I decided to use his daily screen time to download this game and play it with him on his computer. We played the game and I pointed out the product placement. I pointed out how fast the game went and how if you play for long enough, they are going to want money for the best opportunities to continue playing. His dad and I decided that he could play this game, but only on a PC, only against the computer, and he could not pay for anything. So now for his daily computer time this is what he does.

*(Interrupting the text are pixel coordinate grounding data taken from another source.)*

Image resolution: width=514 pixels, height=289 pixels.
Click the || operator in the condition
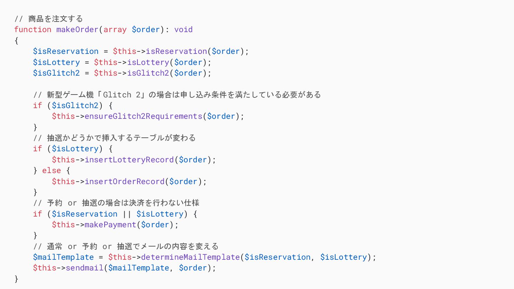tap(127, 214)
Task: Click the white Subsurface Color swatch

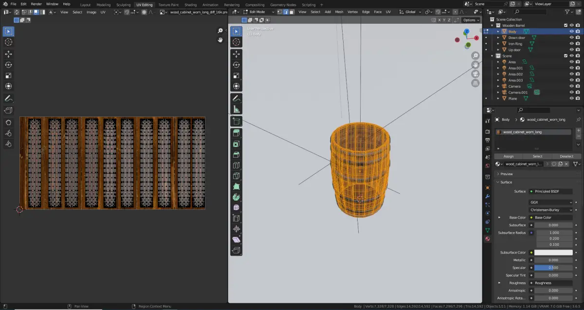Action: (553, 253)

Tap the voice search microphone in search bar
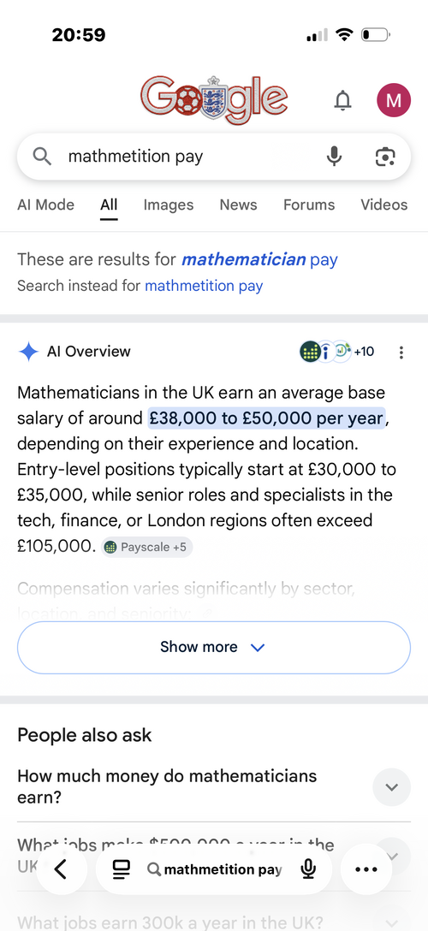tap(334, 156)
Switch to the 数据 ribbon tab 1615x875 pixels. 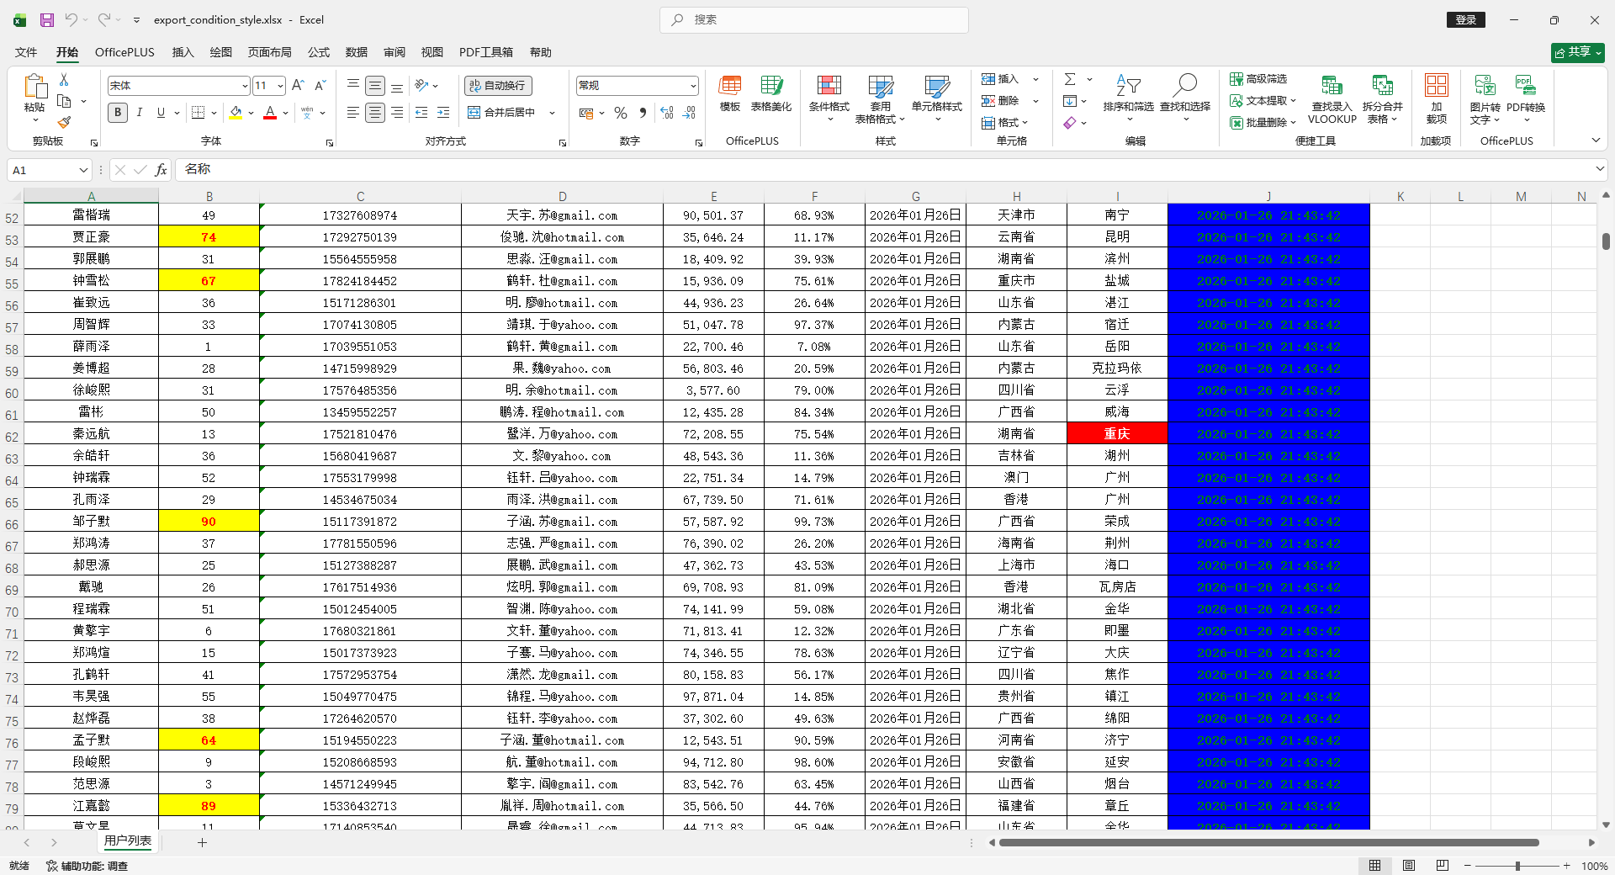[357, 52]
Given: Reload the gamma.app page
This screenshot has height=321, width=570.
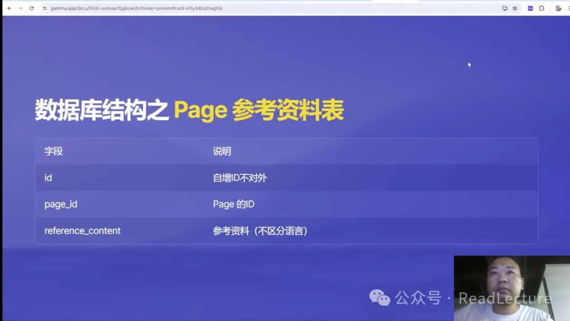Looking at the screenshot, I should [x=32, y=8].
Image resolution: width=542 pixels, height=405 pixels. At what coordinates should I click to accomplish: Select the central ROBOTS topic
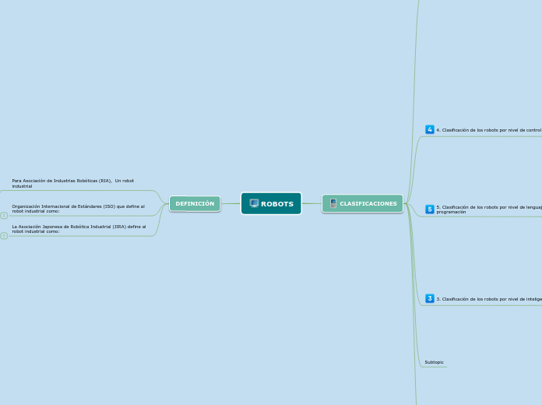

I am trying to enter his world, give him something to talk to his friends about, but I also am completely saddened and maddened at what teenagers have become. Why is this the only thing they do? I know my son is better off being bored around our house than playing hours of video games all weekend with friends through the internet. That being said, this is the way they "socialize". Sometimes a friend will meet him at the park and play real sports, but freqently they 'hang out" on snapchat or video games and because of that my son is not a part of it. I know his love of reading comes from being bored. I know his excellence in sports comes from practicing all the time at home. And he is alone or with us all the time which builds relationships but also builds a bit of resentment in us for not letting him do the other things. I do not want this to be the forbidden fruit. I also am passioantely against screens, internet, and social media with a develping brain of this age. I feel constantly alone trying to navigate this. I want a strong relationship with my son more than anything and he resents this in me. I want him to have peer relationships, but they do not exist much because of how virtual they are and how none of his peers wants real face to face connection. Face to face connection and communication will be a crucial skill set in this digital world he is growing up in. How do I give him that when he is constantly pissed at me for our values as a family. How do I maintain my values and listen to my son's struggles. How do you raise the next generation to be human in a digital world?
Parenting is so hard. I tell the parents I work with that their job is not to fix the problems, but to be there to support their child through the struggle. I really hope that I am right. I hope that I dont destroy any future I have with my kid over this issue.